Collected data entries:
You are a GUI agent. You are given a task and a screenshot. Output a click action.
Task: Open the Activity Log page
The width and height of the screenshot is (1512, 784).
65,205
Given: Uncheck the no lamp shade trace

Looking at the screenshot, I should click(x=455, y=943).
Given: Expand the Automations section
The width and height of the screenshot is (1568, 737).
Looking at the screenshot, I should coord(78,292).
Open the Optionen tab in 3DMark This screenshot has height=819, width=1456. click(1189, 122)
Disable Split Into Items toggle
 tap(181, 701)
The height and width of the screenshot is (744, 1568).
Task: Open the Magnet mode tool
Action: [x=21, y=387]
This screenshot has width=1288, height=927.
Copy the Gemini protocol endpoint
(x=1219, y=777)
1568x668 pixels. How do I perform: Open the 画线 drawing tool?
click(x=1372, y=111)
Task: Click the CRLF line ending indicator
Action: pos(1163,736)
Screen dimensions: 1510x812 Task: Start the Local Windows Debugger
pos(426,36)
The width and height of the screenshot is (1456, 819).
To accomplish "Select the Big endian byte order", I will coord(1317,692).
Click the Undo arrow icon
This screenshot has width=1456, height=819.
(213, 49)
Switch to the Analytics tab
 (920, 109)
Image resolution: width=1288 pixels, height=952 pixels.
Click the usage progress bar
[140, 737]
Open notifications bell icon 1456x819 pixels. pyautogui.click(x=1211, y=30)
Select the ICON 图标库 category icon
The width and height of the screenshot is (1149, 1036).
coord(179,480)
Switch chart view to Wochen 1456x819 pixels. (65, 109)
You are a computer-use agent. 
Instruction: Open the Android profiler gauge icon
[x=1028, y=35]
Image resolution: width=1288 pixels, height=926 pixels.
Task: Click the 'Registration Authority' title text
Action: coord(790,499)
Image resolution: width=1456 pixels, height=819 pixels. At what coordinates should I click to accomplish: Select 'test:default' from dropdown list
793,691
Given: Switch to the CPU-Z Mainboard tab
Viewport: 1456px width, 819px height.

Aim of the task: The records above need to be returned in full, with nothing altered.

Output:
You are a GUI agent. You are given a task and a screenshot. Output a click action.
Task: Open the Activity Log page
The width and height of the screenshot is (1512, 784).
65,205
Given: Uncheck the no lamp shade trace

Looking at the screenshot, I should click(x=455, y=943).
Given: Expand the Automations section
The width and height of the screenshot is (1568, 737).
Looking at the screenshot, I should coord(78,292).
Open the Optionen tab in 3DMark This screenshot has height=819, width=1456. click(1189, 122)
Disable Split Into Items toggle
 tap(181, 701)
The height and width of the screenshot is (744, 1568).
Task: Open the Magnet mode tool
Action: [x=21, y=387]
This screenshot has width=1288, height=927.
Copy the Gemini protocol endpoint
(x=1219, y=777)
1568x668 pixels. How do I perform: Open the 画线 drawing tool?
click(x=1372, y=111)
Task: Click the CRLF line ending indicator
Action: pos(1163,736)
Screen dimensions: 1510x812 Task: Start the Local Windows Debugger
pos(426,36)
The width and height of the screenshot is (1456, 819).
To accomplish "Select the Big endian byte order", I will coord(1317,692).
Click the Undo arrow icon
This screenshot has width=1456, height=819.
(213, 49)
Switch to the Analytics tab
 (920, 109)
Image resolution: width=1288 pixels, height=952 pixels.
Click the usage progress bar
[140, 737]
Open notifications bell icon 1456x819 pixels. pyautogui.click(x=1211, y=30)
Select the ICON 图标库 category icon
The width and height of the screenshot is (1149, 1036).
coord(179,480)
Switch chart view to Wochen 1456x819 pixels. (65, 109)
You are a computer-use agent. 
Instruction: Open the Android profiler gauge icon
[x=1028, y=35]
Image resolution: width=1288 pixels, height=926 pixels.
Task: Click the 'Registration Authority' title text
Action: coord(790,499)
Image resolution: width=1456 pixels, height=819 pixels. At what coordinates should I click to accomplish: Select 'test:default' from dropdown list
793,691
Given: Switch to the CPU-Z Mainboard tab
Viewport: 1456px width, 819px height.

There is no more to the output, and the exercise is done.